C22はMC275と同様、度々復刻モデルとして復活したりしているマッキントッシュの人気モデルである。1962年に発売され、その後10年間生産された真空管プリアンプで、マッキントッシュの地位を確立したモデルでもある。使用真空管は12AX7が6本。当時は真空管プリアンプにおいて、マランツモデル7と並んでトップモデルとして位置付けられ人気を二分した。

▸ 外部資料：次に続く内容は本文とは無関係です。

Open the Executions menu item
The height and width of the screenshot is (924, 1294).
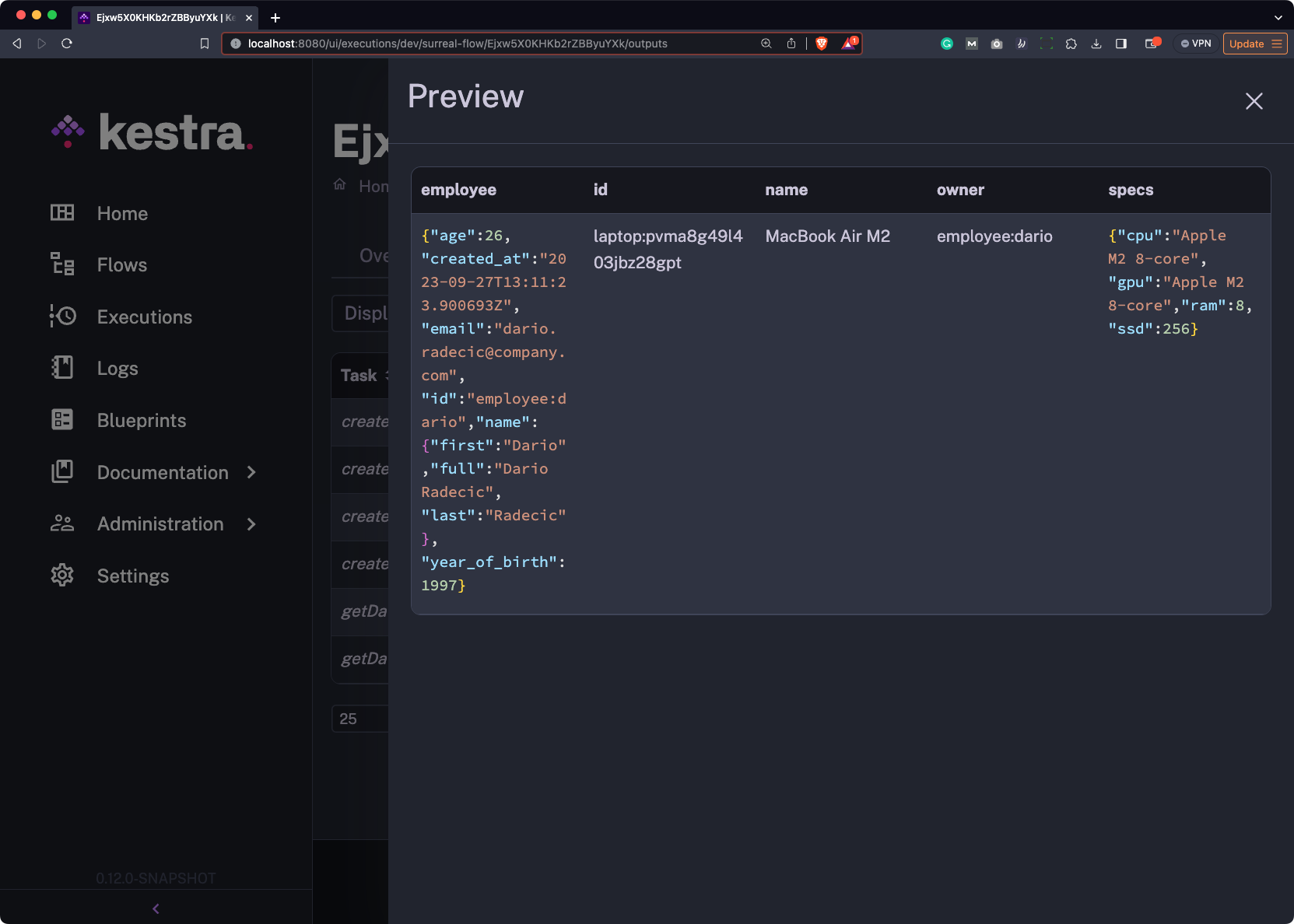click(145, 317)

MC275との組み合わせはゴールデンコンビと称された、マッキントッシュの名機である。

【C22 の主な仕様】
■出力レベル:2.5V
■周波数特性:20Hz~20kHz(±0.5dB)
■SN比:85dB(ハイレベル)、62.5dB(ローレベル)
■歪率:0.2%
■消費電力:34W
■電源:AC117V 50Hz/60Hz
■外形寸法:W406 × H138 × D330mm
■重量:7.3Kg

5.1990年代以降の経営

1989年に二代目社長のゴードン・J・ガウが他界すると、その翌年の1990年、マッキントッシュは日本のカーステレオメーカー「クラリオン」の米国法人に買収された。そして、1993年にバランス入出力を装備したコントロールアンプ「C40」を発売するが、このC40までがアメリカのマッキントッシュの設計だと言われており、特にこのモデルはゴードン・J・ガウの傑作とも言われている。

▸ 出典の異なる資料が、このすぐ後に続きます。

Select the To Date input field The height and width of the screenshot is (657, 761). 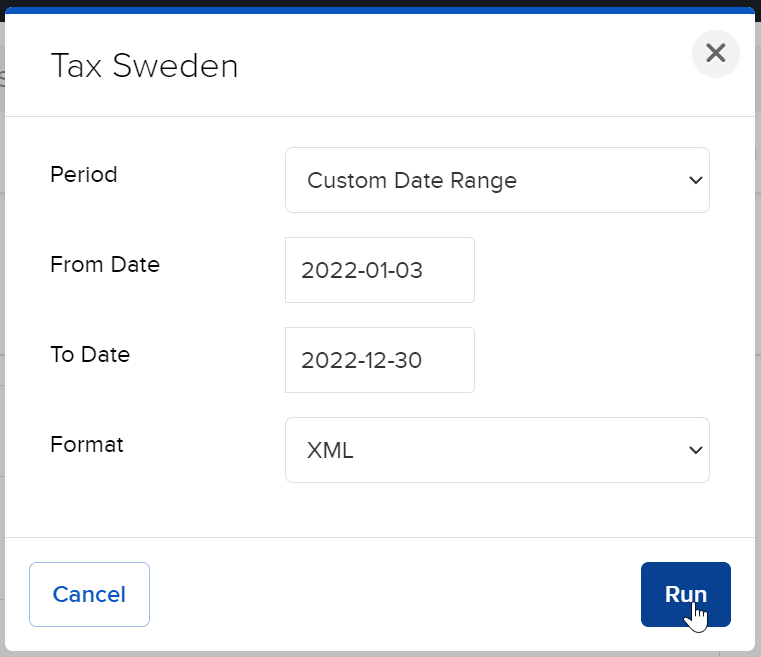(x=380, y=360)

さらに2003年5月、持株会社のディーアンドエムホールディングスが買収、傘下ブランドとなった。

その間、日本への輸入や販売、サポート業務はエレクトリが行っていたが、2007年4月にディーアンドエムホールディングスが新設立した日本法人子会社の株式会社マッキントッシュ・ジャパンに全てが移行されるも、2012年10月に高級オーディオブランドを数多く傘下に持つイタリアの持株会社ファインサウンズがディーアンドエムホールディングスから買収。自社の傘下に収めるに伴って、日本での輸入販売権は再びエレクトリに戻され、サポート業務を引き継いでいる。

6.まとめ

経営権こそ移転が激しい経歴を持つが、音づくりに関しては一切ブレがないマッキントッシュ。今も昔も音楽をより情熱的に仕立て、そればかりか、その空間すら上品に演出するオーディオメーカーである。

ハイエンドの中のハイエンド。
マッキントッシュはまさにそんなオーディオブランドだ。

きっとこれからも、マッキントッシュはオーディオファンをうならせる機器を発表し続けることだろう。と同時に、過去の製品にも、オーディオファンはうなり声をあげ、いつまでも魅了され続けることだろう。